Every organization can be hurt by outside forces or conditions over which it has little or no control. Planning as practiced in many colleges and universities today is often deficient because it does not identify a number of potentially threatening forces or conditions. In the past, many of these blind spots were overlooked because the dominant planning goals focused on growth. Threats were viewed primarily in terms of potentially damaging changes in the market. Another planning weakness is the tendency of people to assume continuation of past trends without examining the likelihood of discontinuities affecting the direction of those trends.

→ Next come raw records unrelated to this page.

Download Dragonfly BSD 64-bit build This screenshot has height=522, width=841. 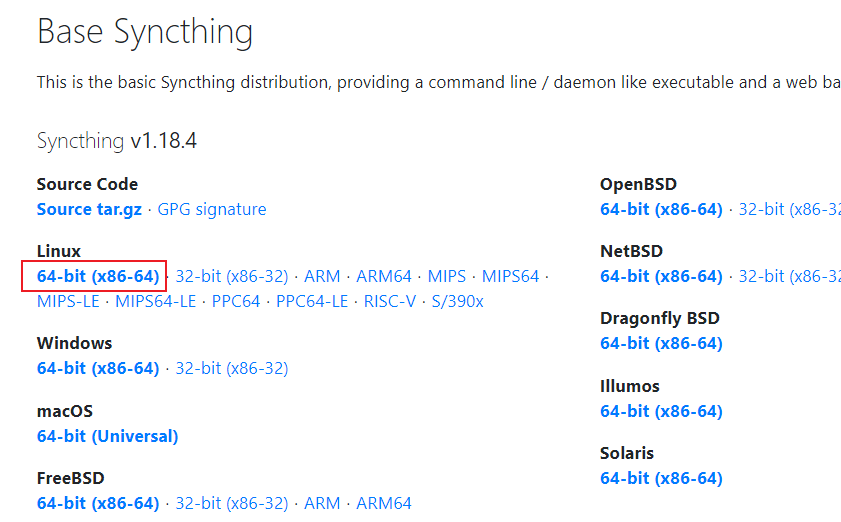661,343
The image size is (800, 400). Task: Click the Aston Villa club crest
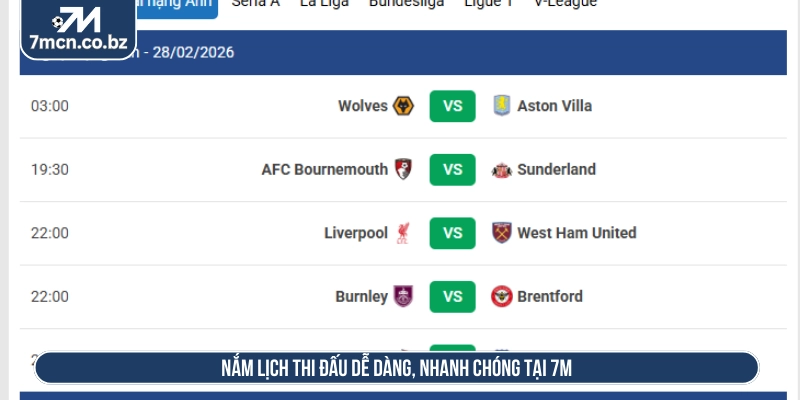click(502, 106)
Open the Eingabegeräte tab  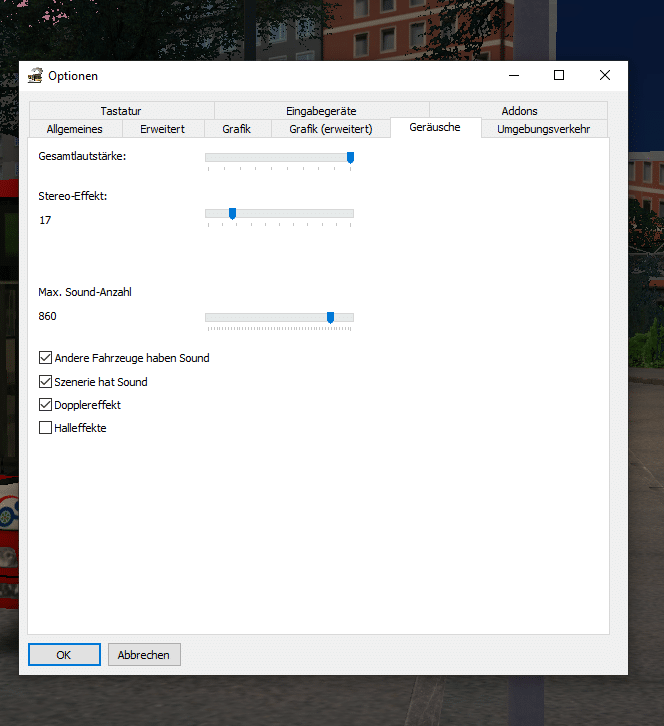[321, 111]
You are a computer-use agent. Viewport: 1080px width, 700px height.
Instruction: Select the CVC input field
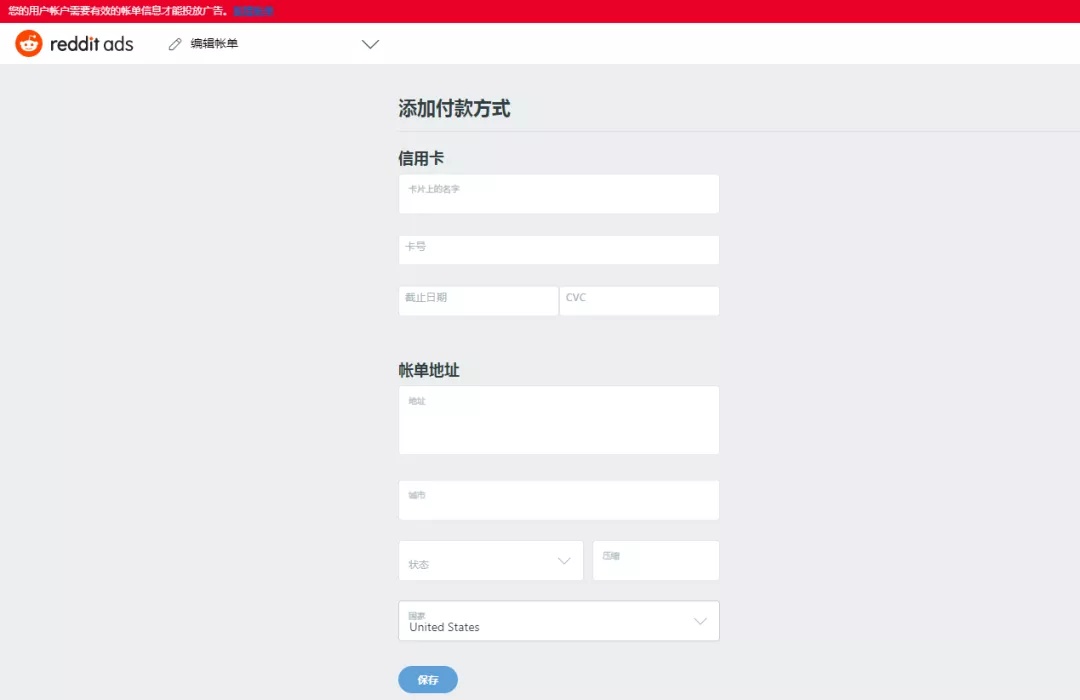click(x=639, y=300)
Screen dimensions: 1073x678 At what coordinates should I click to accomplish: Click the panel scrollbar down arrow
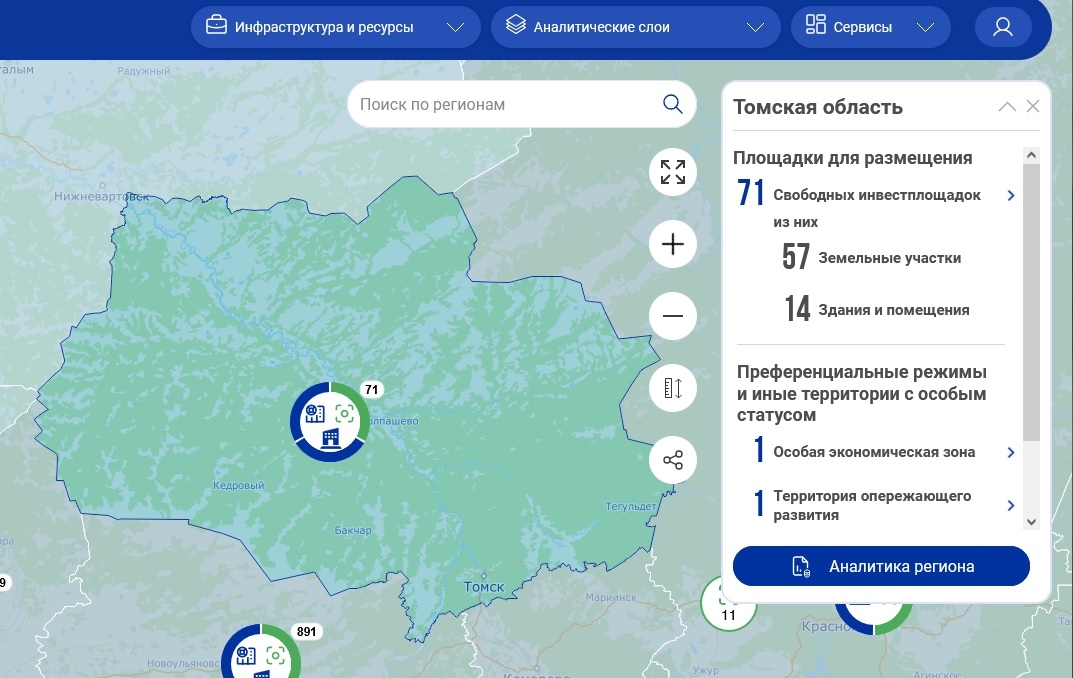[1031, 522]

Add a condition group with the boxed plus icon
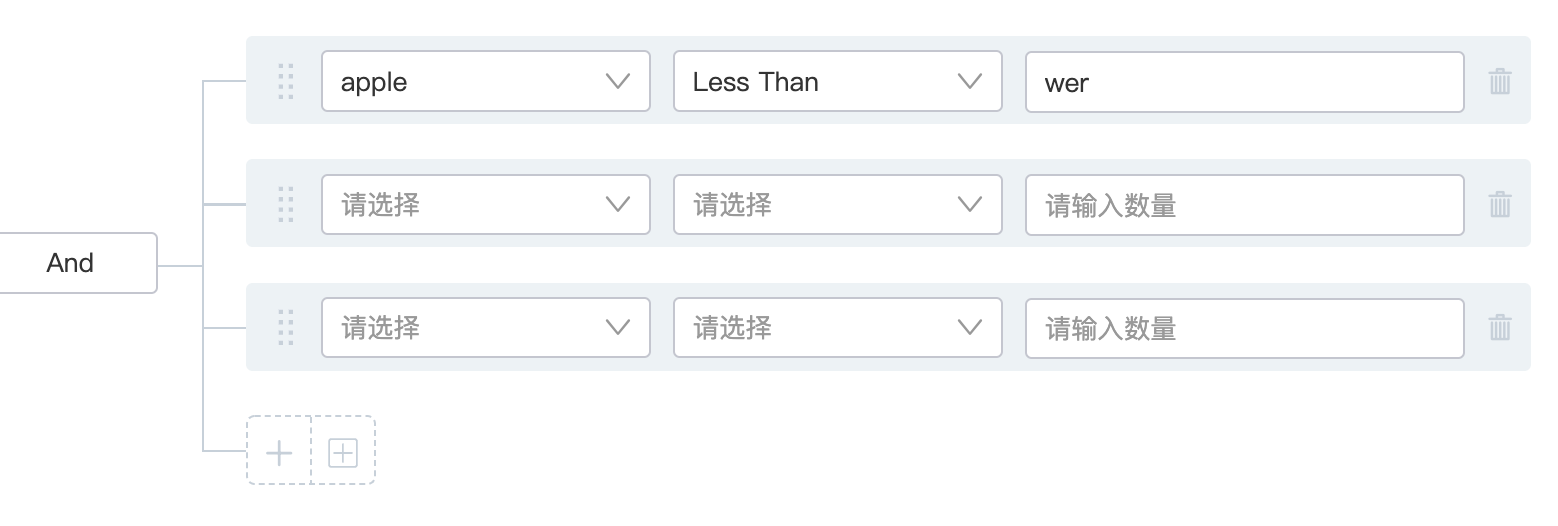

The organizational vulnerability/opportunity audit, originally developed as vulnerability analysis by SRI (1977), is a strategic planning tool that surfaces subtle or overlooked threats that may adversely or positively affect the organization's future. The focus is first on those threats that fall outside the normal sphere of organizational actions. However, often a threat can also be an opportunity, an opportunity that may not have surfaced without first focusing on threats and vulnerabilities. Hence the name, vulnerability/opportunity audit.

Vulnerability/opportunity audits are based upon five assumptions: (1) organizations exist because they serve some need; (2) organizations rely on support from the environment in which they are expected to operate; (3) organizations are vulnerable to the changing external environment; (4) some of these vulnerabilities can also be opportunities, and (5) organizations are undergirded by the following: needs and wants served by the organization, resources and assets the organization relies upon, stability of costs relative to competition, the organization's target customer base, technologies, special abilities, corporate identity symbols, barriers to competition, social values important to continuance of the organization, sanctions, perceived integrity of the organization, and the availability of complementary products or services.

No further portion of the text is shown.